Fast forward to the present day and V-Picks is in Nashville (they moved in 2010), with players like Carlos Santana, Billy Gibbons, Vernon Reid, Brad Whitford and Orianthi on their books. Oh, and they’ve got Johnny Hiland, a player so terrifying I can barely watch him. This also means that the circle of plectrums you see above isn’t even my whole collection, as I’ve got a few out on loan (the Mummy amongst others).
So what are they like to play? Well, as they’re all made from the acrylic that Vinnie fell in love with that day, they stick to my hands like little else. There’s an open, slightly brazen quality to the thicker models like the Snake or one of my personal favourites, the Smokey Mountain Dimension, with the thinner models like the Tradition Lite presenting a more reserved, considered front.

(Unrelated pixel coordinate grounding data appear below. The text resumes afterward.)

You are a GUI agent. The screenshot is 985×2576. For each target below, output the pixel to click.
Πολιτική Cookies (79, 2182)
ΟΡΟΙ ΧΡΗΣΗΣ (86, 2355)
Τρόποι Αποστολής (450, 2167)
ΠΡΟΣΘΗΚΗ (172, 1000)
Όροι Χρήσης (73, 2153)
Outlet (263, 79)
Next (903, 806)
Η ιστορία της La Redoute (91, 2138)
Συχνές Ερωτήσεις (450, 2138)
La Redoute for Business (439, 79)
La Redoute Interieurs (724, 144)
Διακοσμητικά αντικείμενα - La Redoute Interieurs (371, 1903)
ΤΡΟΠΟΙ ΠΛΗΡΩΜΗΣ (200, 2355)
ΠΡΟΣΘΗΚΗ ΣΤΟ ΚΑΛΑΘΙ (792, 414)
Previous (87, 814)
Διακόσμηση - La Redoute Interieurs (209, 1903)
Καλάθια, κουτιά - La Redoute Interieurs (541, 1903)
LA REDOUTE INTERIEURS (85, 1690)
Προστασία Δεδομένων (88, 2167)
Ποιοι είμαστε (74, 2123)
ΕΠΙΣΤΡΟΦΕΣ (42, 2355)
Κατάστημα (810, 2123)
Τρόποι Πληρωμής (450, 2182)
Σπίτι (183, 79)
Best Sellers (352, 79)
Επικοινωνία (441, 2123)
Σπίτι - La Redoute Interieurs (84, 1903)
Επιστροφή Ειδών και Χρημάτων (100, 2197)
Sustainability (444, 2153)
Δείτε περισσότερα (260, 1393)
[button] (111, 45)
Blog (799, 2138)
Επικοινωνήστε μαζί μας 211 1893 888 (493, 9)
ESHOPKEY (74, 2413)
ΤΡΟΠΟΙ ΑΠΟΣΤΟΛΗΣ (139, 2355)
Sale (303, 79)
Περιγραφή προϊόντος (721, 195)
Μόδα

Fans of latter-day Matt Pike might want to give the ultra-sharp Stiletto, Venom or total cracker the Black Hole a spin, but for absolute all-roundedness and a relatively soft edge, I’ve been digging the Medium Pointed for ages.
They do make some daft stuff too. Picks like the Insanity, Psycho and ludicrous Nexus are open statements that when it comes to plectra there’s few rules if any, and the fact that the range now offers over a hundred models, shipping to over a hundred countries, means that Vinnie was onto something.
A little bit of science now: although these are generally cut with a laser and some are poured into molds, each one is ground down by hand. Vinnie even polishes them using a hydrogen blowtorch, a result of electrically charging water, which produces a clean-burning flame at 1500 degrees. Yeah (see it here).
This is where I’m supposed to add a disclaimer saying these obviously aren’t for everyone and indeed, the biggest that I’ve personally gone with V-Picks is the Dimension, with the ludicrous 1980 having the widest surface area. The tone is fabulously consistent though, and as I’ve got a number of acrylic picks from other companies, I can tell you that this material is far from a one-tone pony.
Go and check V-Picks out: they’ve got a fair few stockists in the UK, and their shipping is both very reasonable and held in solid regard. There’s a forum for V-Picks owners on Facebook – there’s a forum for everything on Facebook – if you want to see some mad discontinued models. My advice would be to start with something like the Tradition and go from there – let your curiosity get the better of you and order some wild stuff. I’d never have thought a 4.1mm pick would be good for anything other than building the pyramids, but I am very, very happy to be wrong.
Centre: Smokey Mountain Dimension
Outer Ring clockwise from bottom: 1980, Medium Pointed Ruby Red, Snake, Tradition Lite, Screamer, Black Hole, Jalapeno, Large Pointed Clear, Tradition.